### Stated task 1
Which players does the article on the Huskers' defensive line say started games last year? Give their full names.
### Stated task 2
Render this sentence from the article on the Huskers' defensive line in Spanish: "At the end of the day, we're trying to win games."
### Stated task 3
Continue the article on the Huskers' defensive line from its last sentence.

LINCOLN — Depth chart? There’s no such thing for the defensive line yet.
With a season’s worth of three-man fronts ahead against Big Ten offensive lines, the Huskers have no preconceived notions for who might be part of their efforts in the trenches. All they knew Thursday was it would be a collective effort.
“No positions, no starters, no nothing,” Damion Daniels said. “We’re starting from scratch. It’s going to be fun looking at everybody — including myself — competing against everybody else.”
NU rotated six linemen last year and brings back everybody. Ben Stille, Ty Robinson, Casey Rogers and Daniels all started games. Jordon Riley and Deontre Thomas are healthy coming off various ailments. Multiple young players like Nash Hutmacher, Ru’Quan Buckley and Marquis Black came up as other risers. Walk-on and Yutan native Colton Feist has also been a popular name in the offseason, with Robinson on Thursday calling him a “big-play guy” moving forward.
“Our rotation’s going to be pretty nice, it’s going to be pretty big, which I don’t mind,” Robinson said. “At the end of the day, we’re trying to win games.”
One point of emphasis under defensive line coach Tony Tuioti is stamina — how many plays in a row a player stay in the game and remain effective. Robinson said he could only go three straight snaps as a true freshman two years ago and is realistically aiming for 6-8 now if necessary.
The 325-pound Daniels, who coach Scott Frost joked was a “special forces eater” last week at Big Ten Media Days, said he has drastically improved his own ability to stay on the field through a commitment to running and eating right.
“I feel like I can take the next step,” Daniels said. “Probably do hopefully 10 plays straight without being gassed.”

### Entries provided
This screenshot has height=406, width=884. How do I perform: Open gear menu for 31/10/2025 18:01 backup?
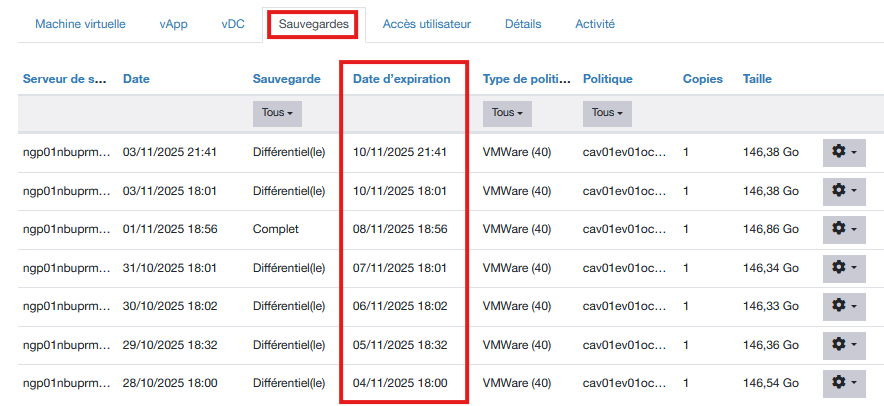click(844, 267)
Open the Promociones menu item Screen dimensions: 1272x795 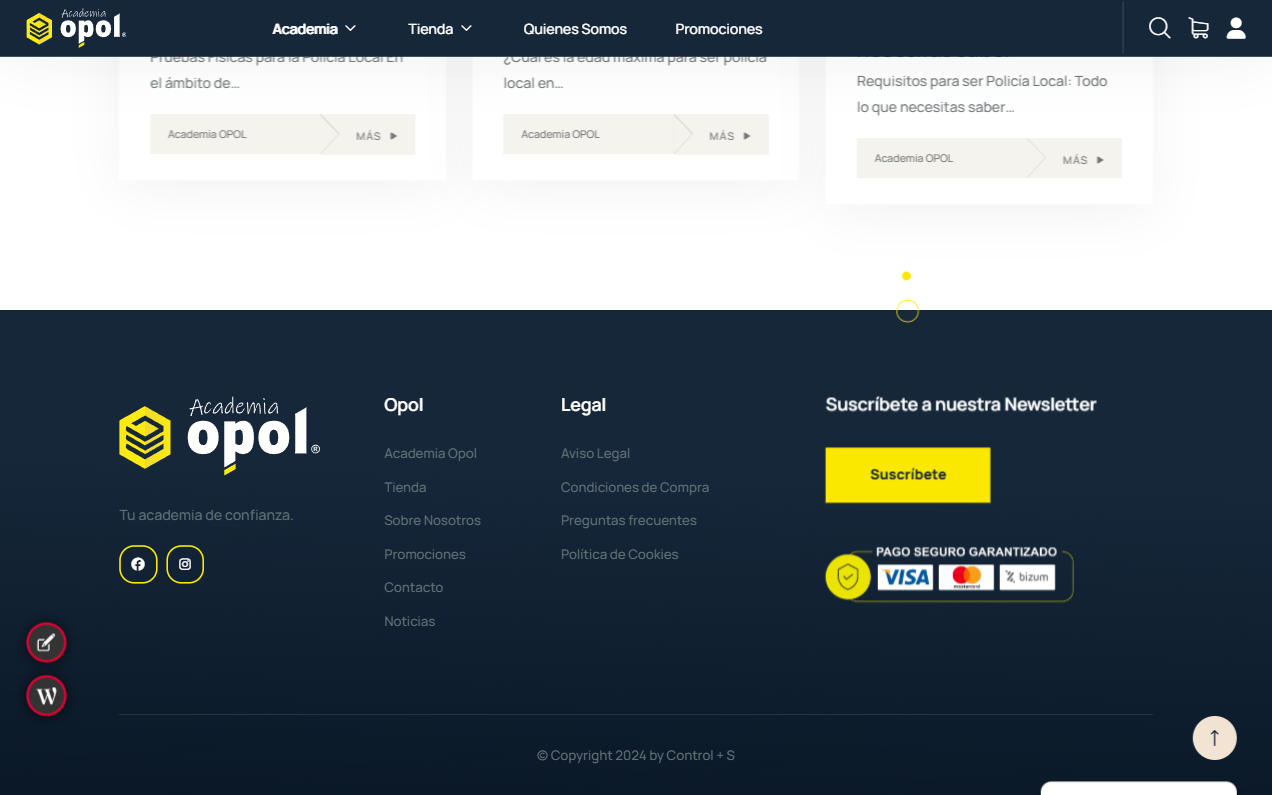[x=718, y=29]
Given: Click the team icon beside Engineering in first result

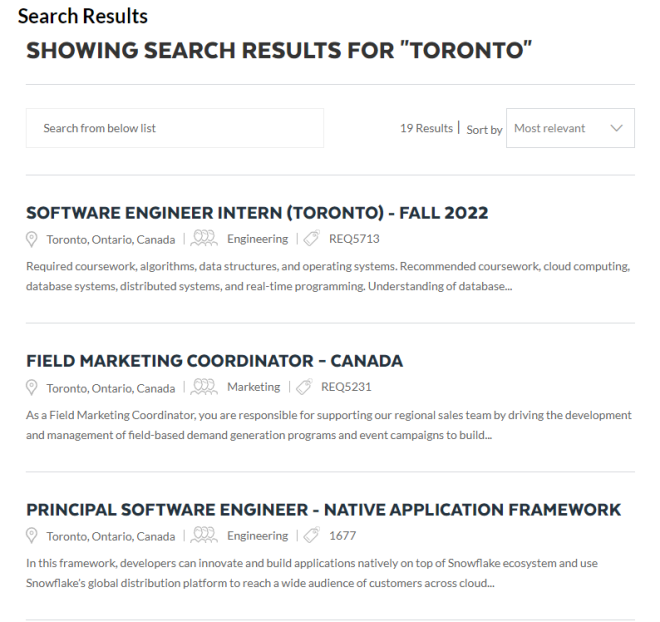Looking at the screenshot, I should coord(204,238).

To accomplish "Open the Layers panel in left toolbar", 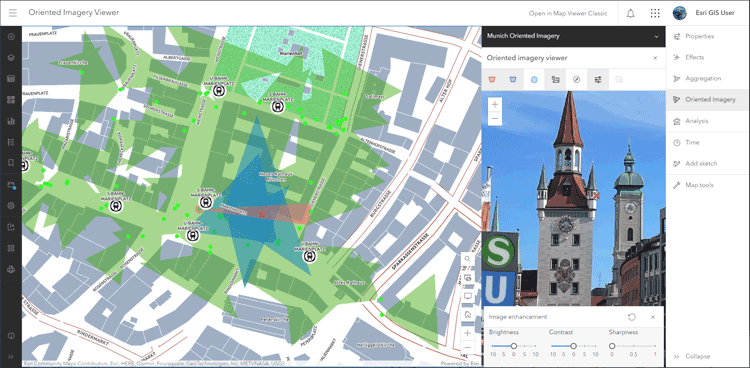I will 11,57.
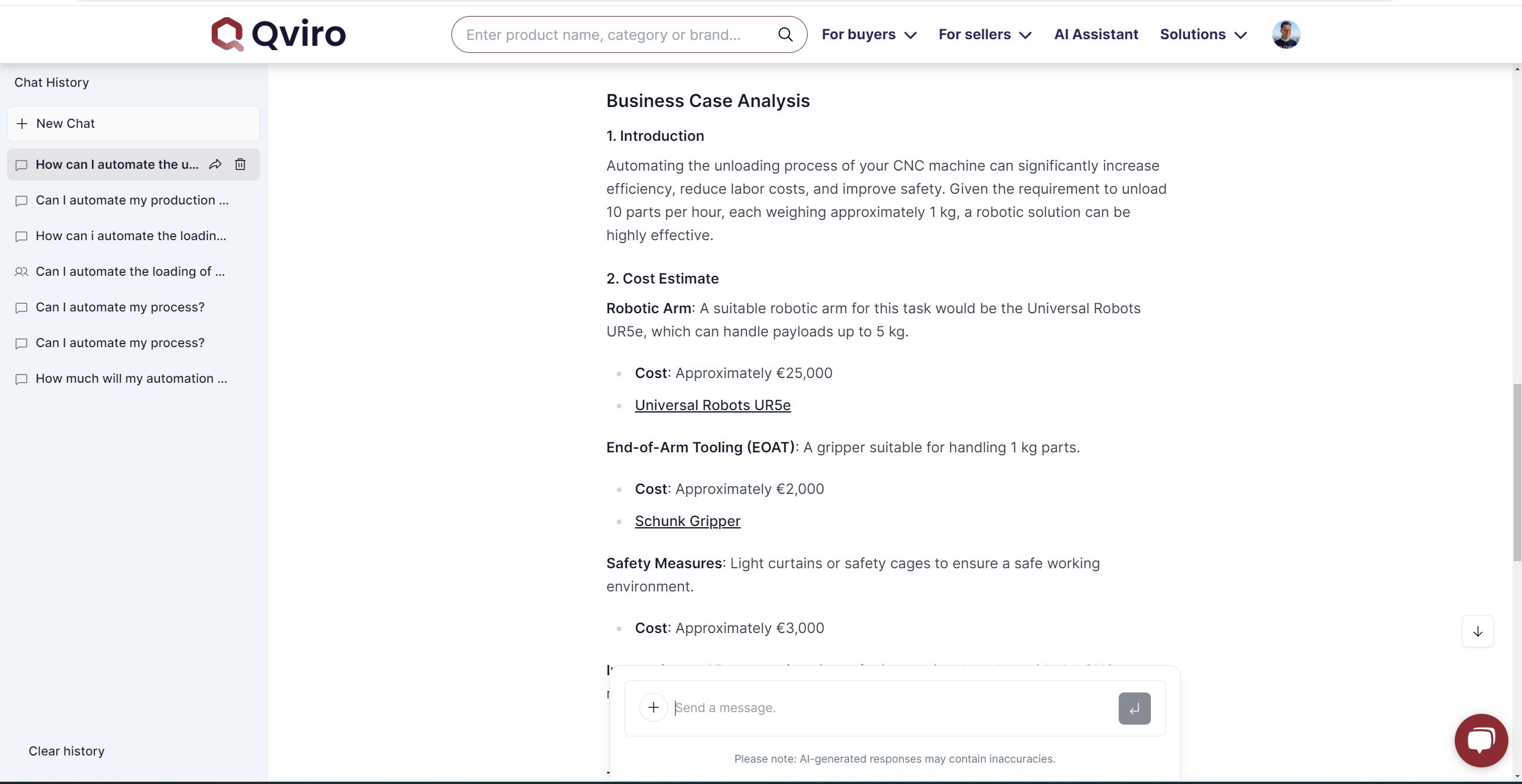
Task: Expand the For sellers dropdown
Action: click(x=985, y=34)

### Response 1
Ben Stille, Ty Robinson, Casey Rogers, Damion Daniels

### Response 2
Al fin y al cabo, estamos tratando de ganar partidos.

### Response 3
Looking for No. 1 running back
Damion Daniels believes Nebraska running backs can be a team strength. Cam Taylor-Britt considers the position among the Huskers’ deepest.
NU rushers drew consistent praise on the sixth floor of Memorial Stadium during media day Thursday. But no one was ready to name names for the most unsettled spot on the team with a month of fall camp ahead.
The window of opportunity to earn the No. 1 job might be smaller than in years past. Nebraska coach Scott Frost said he wants to make position decisions sooner — at least in house — in order to build some continuity with the offense and defense. Guys better show up ready to compete right away.
“We’ve got a ton of talent in that room, but I don’t want it to be by committee ideally,” Frost said. “I want to have a main guy and a backup or two who are going to share the carries.”
Therein lies the rub for a group that never established much of a pecking order behind departed starter Dedrick Mills last season and then again in the spring amid a rash of injuries. Six scholarship backs bring a diverse set of skills, from contact-seeking Jaquez Yant — who went on scholarship in the summer — to USC transfer Markese Stepp to freshman Gabe Ervin to returners Sevion Morrison, Marvin Scott and Rahmir Johnson.
Scott (24 attempts for 62 yards), Johnson (eight for 30) and walk-on Cooper Jewett (one for 2) are the only running backs still on the roster to carry the ball for the Huskers last year.
Taylor-Britt, a starting cornerback, said the backs’ best asset is there won’t be a drop in production if somebody goes down with an injury.
“I’m not going to give you names because we have like 10 running backs who are good,” Taylor-Britt said.
Daniels, a defensive lineman, said he believes it’s more likely the backs will form “a good rotation” than someone runs away with the top job. Everyone has “their own little flavor,” with some preferring to plow through the middle of a line and others tending to bounce outside.
“I feel like we’ve got the most versatile running back position group in the Big Ten and probably the country,” Daniels said. “It’s going to be fun watching them.”
Jurgens' "Beef Jurgy"
Adrian Martinez joked he got the Beef Jurgy gear for free. The Nebraska quarterback and his center, Cam Jurgens, may be buddies, but name, image and likeness money was at stake, too.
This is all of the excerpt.